The Supreme Court's Indian Problem

Document Type

Article

Publication Date

2008

Abstract

This year, while accepting the "Rule of Law" award from the American Bar Association, Justice Breyer proclaimed that our constitutional system "floats on a sea of public acceptance." At that time, Breyer's statements were meant to highlight his expectation that the Court will decide its cases following the "rule of law."

However, Breyer's statement, while demonstrative of his faith in the rule of law, does not always ring true. In fact, as I argue, the Supreme Court often decides its cases by ignoring, rather than following, the rule of law. This problem is particularly acute in the body of federal Indian law - which has cast a disastrous shadow on tribal interests. Tribes have lost about three-quarters of their cases before the Supreme Court since 1988. Yet, curiously, prior to 1988, tribal interests won slightly more than half of their cases. What changed?

In this Article, I attempt to answer this question. I will show that the Court identifies important, unrelated constitutional concerns that arise often in Indian law cases - issues with which they and their clerks are familiar - and then decides those matters.

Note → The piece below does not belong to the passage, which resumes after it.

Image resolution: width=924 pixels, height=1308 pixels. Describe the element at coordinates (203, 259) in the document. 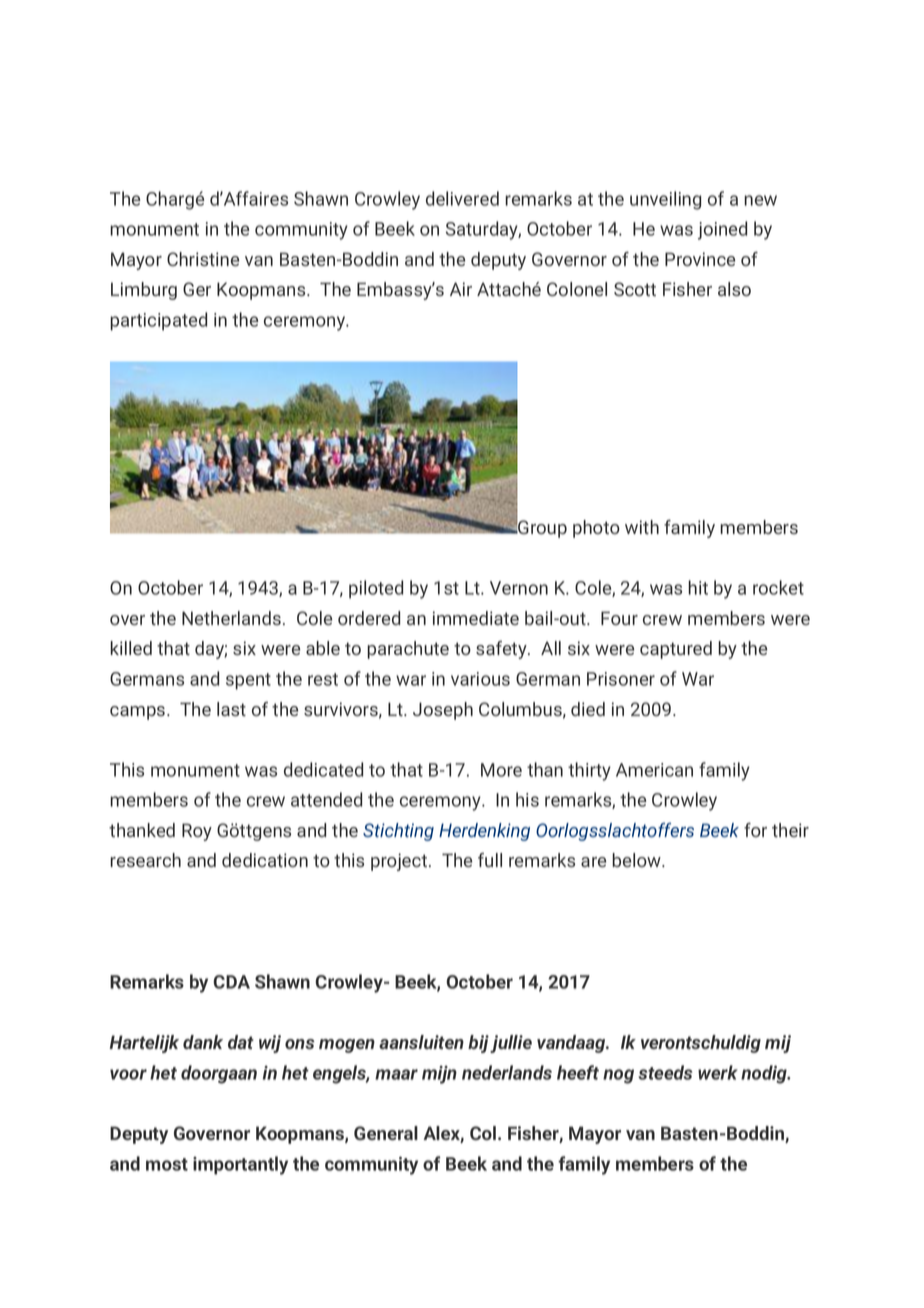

Only afterward, and mostly as an afterthought, does the Court then turn to the federal Indian law questions. The Court's federal Indian law analysis takes a secondary and often inferior role.

The result of this obfuscation is an unrelenting assault on tribal interests before the Court - and the rule of law more generally. In this Article, I offer the first in-depth empirical assessment of the Supreme Court's recent Indian law decisions and argue in favor of a sweeping change in the means of analyzing Indian law. Instead of focusing on the Indian law questions, this Article shows how major Indian law cases were decided on other grounds to significant tribal disadvantage. Analyzing federal Indian law in this manner makes transparent the Court's frightening disrespect for the rule of law.

Comments

Work published when author not on Michigan Law faculty.